---------- INFORMATION

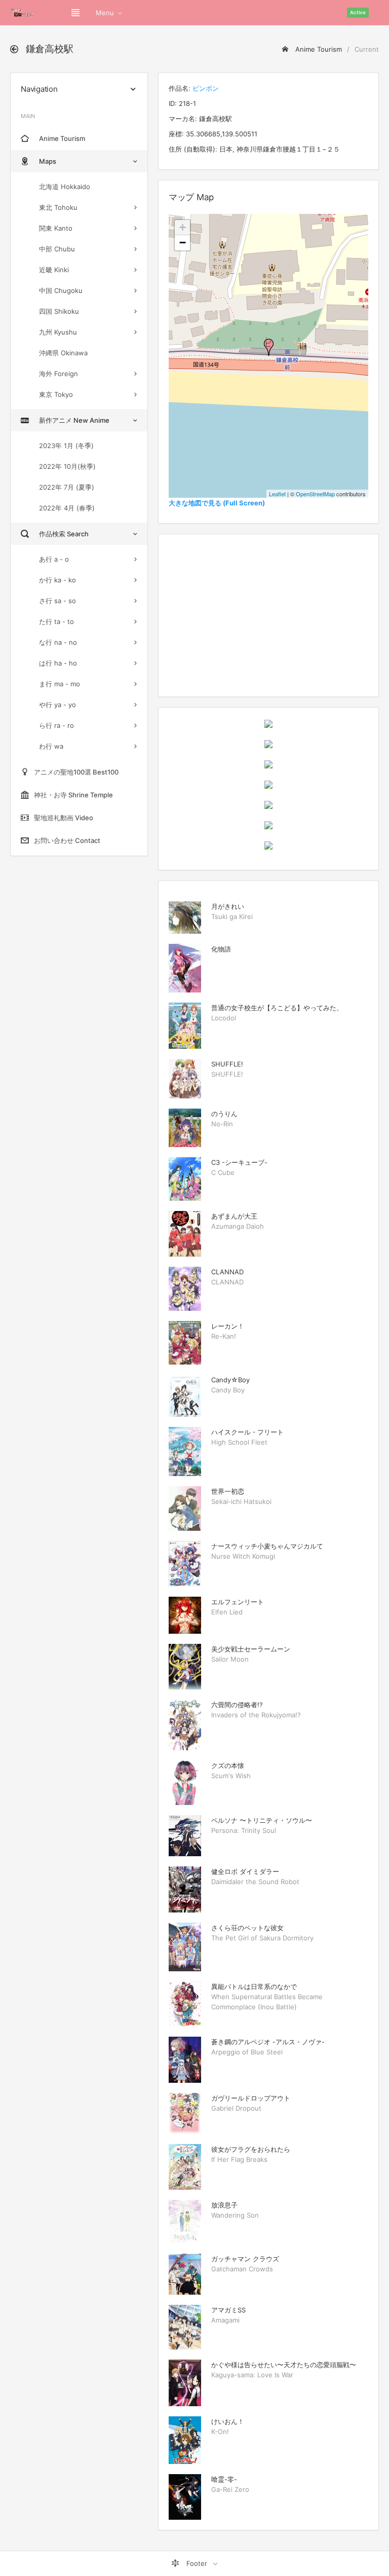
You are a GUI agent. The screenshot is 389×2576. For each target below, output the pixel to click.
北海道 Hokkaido (64, 186)
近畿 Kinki (54, 270)
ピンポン (205, 88)
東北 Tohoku (58, 207)
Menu (105, 13)
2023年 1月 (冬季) (66, 445)
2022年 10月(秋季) (67, 466)
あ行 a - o (54, 559)
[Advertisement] (268, 615)
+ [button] (182, 227)
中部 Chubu (57, 249)
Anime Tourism (317, 49)
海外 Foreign (58, 374)
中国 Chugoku (61, 290)
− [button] (182, 242)
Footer (196, 2563)
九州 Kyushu (58, 332)
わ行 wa (51, 746)
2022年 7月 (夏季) (66, 487)
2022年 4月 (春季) (67, 508)
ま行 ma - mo (59, 684)
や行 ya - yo (57, 705)
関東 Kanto (55, 228)
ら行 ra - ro (56, 725)
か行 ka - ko (57, 580)
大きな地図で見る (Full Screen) (217, 503)
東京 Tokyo (56, 394)
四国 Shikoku (59, 311)
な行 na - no (58, 642)
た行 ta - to (56, 621)
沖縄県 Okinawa (63, 353)
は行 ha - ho (58, 663)
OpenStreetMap (315, 494)
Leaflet (277, 494)
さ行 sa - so (57, 601)
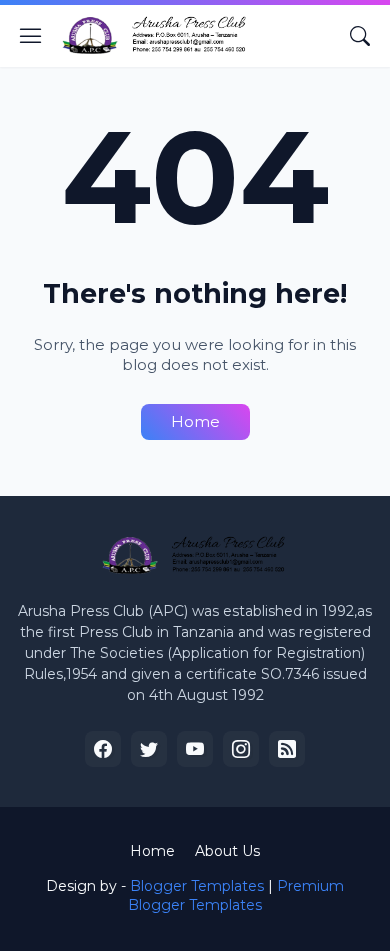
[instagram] (241, 749)
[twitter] (149, 749)
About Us (227, 851)
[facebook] (103, 749)
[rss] (287, 749)
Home (195, 421)
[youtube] (195, 749)
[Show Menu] (31, 36)
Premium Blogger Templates (236, 896)
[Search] (360, 36)
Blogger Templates (197, 886)
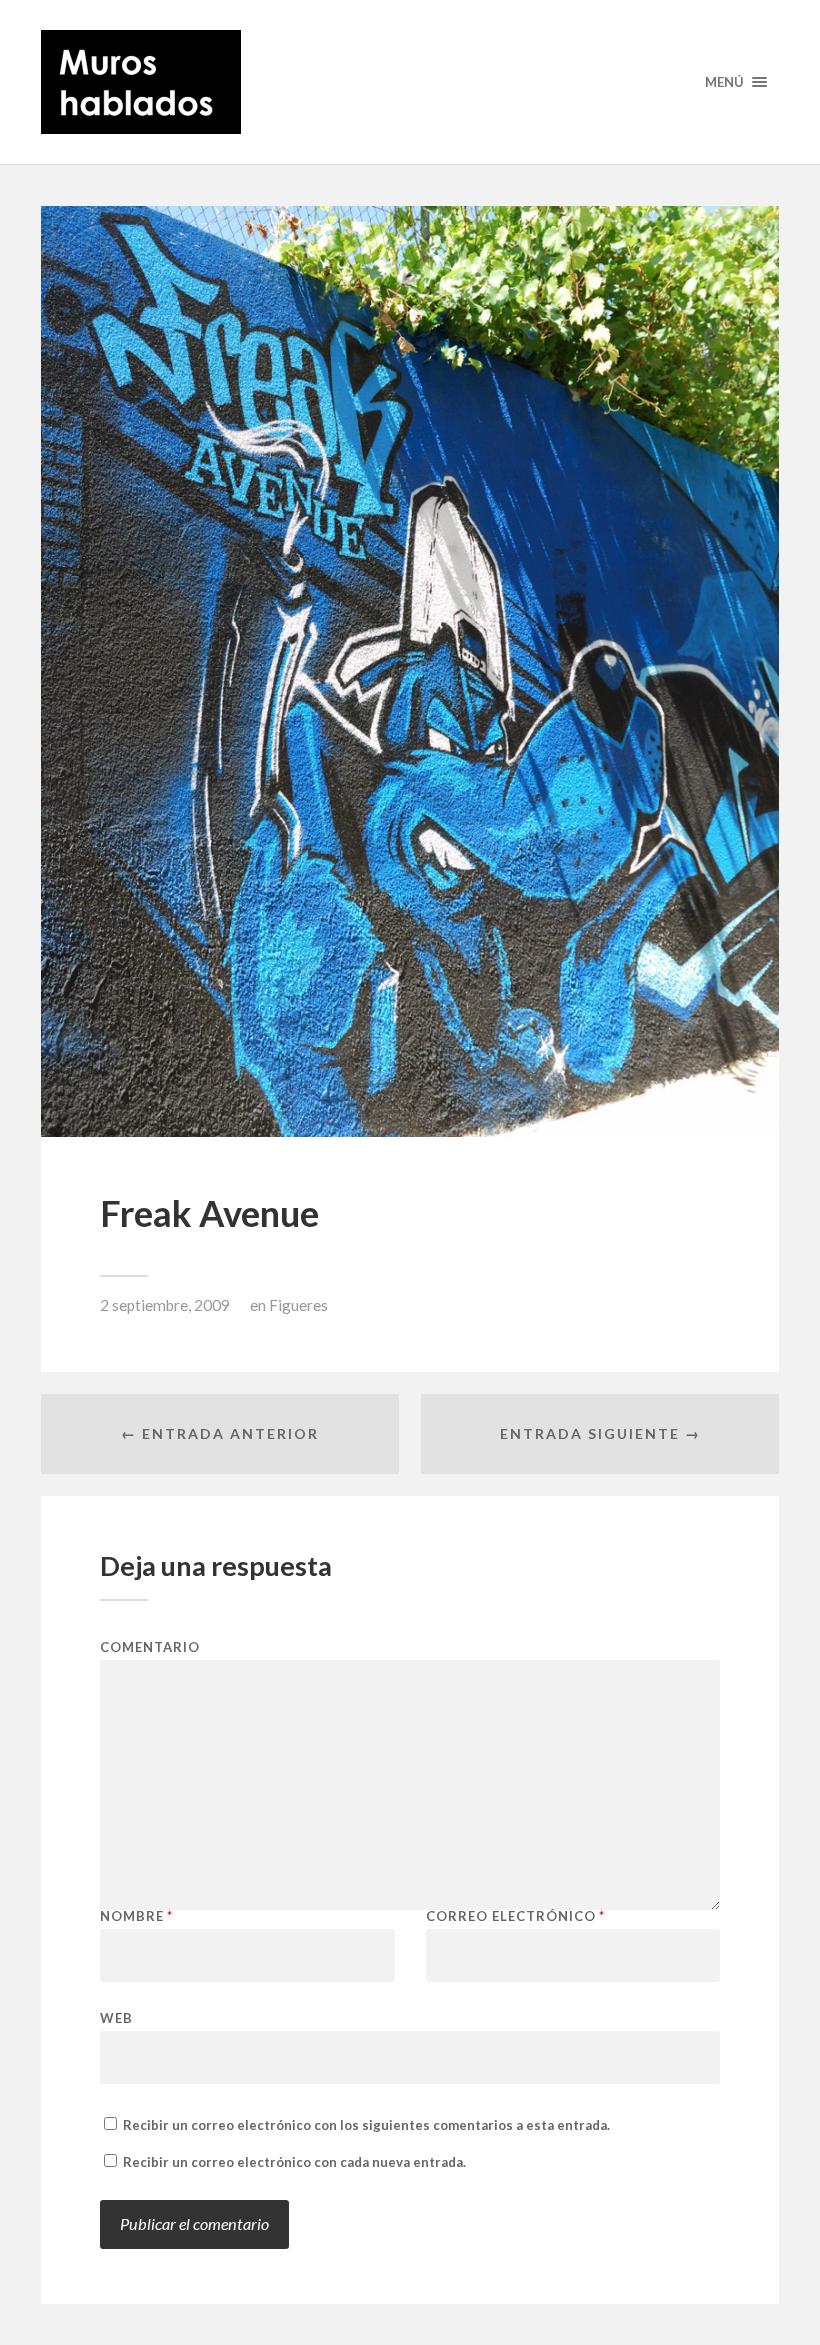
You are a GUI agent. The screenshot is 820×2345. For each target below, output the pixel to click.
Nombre (136, 1916)
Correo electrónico (515, 1916)
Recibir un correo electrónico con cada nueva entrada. (294, 2162)
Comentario (150, 1647)
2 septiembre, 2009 (165, 1305)
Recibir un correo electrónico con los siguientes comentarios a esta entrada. (366, 2125)
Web (116, 2017)
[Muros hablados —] (410, 82)
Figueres (298, 1305)
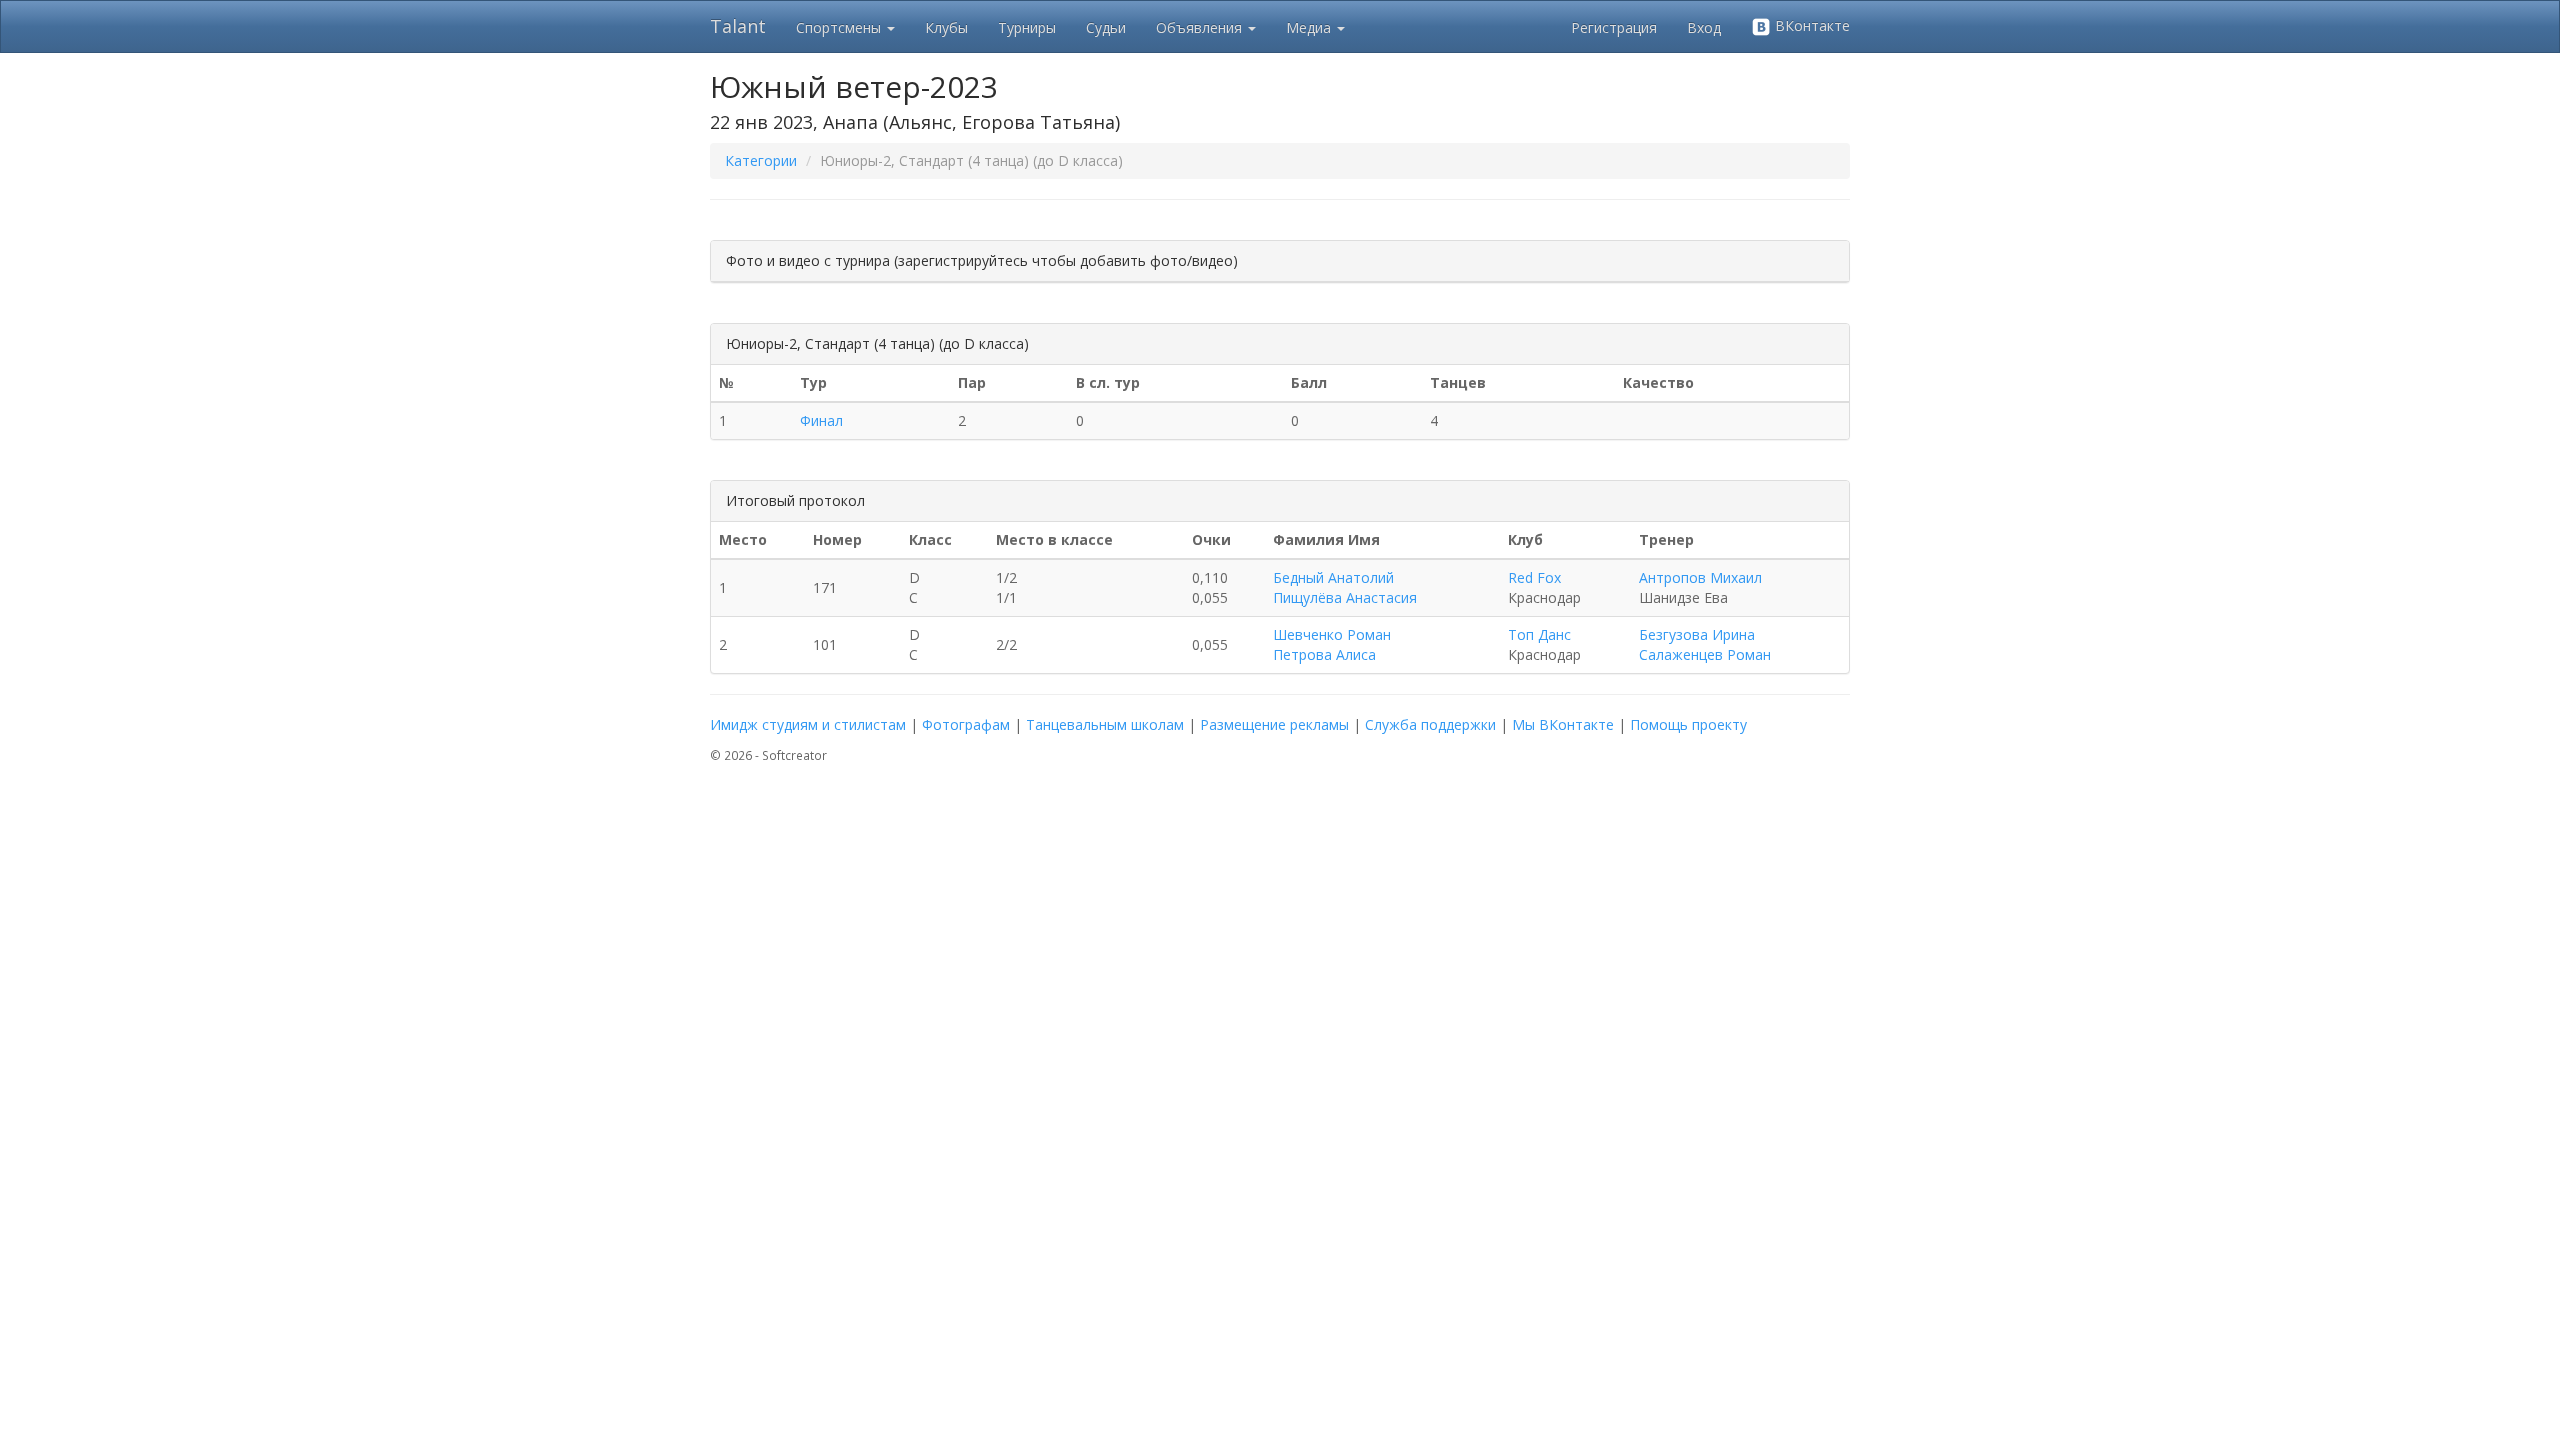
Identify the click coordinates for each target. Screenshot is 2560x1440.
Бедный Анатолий (1333, 577)
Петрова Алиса (1324, 654)
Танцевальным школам (1105, 724)
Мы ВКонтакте (1563, 724)
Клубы (946, 27)
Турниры (1027, 27)
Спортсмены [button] (840, 27)
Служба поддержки (1430, 724)
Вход (1704, 27)
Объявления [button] (1201, 27)
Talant (738, 26)
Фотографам (966, 724)
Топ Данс (1539, 634)
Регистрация (1614, 27)
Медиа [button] (1310, 27)
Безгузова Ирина (1697, 634)
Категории (761, 160)
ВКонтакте (1810, 25)
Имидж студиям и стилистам (808, 724)
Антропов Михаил (1700, 577)
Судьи (1106, 27)
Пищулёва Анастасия (1345, 597)
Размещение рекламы (1274, 724)
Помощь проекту (1688, 724)
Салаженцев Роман (1705, 654)
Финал (821, 420)
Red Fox (1534, 577)
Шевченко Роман (1332, 634)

--------------------

— ABOUT THIS EXERCISE —
Please copy every line of the records above in which "agent" appears.

— SOLUTION TO THE EXERCISE —
You are a GUI agent. The screenshot is 389×2576. For each target below, output the pixel to click.
You are a GUI agent. The screenshot is 820×2345. For each target below, output the pixel to click.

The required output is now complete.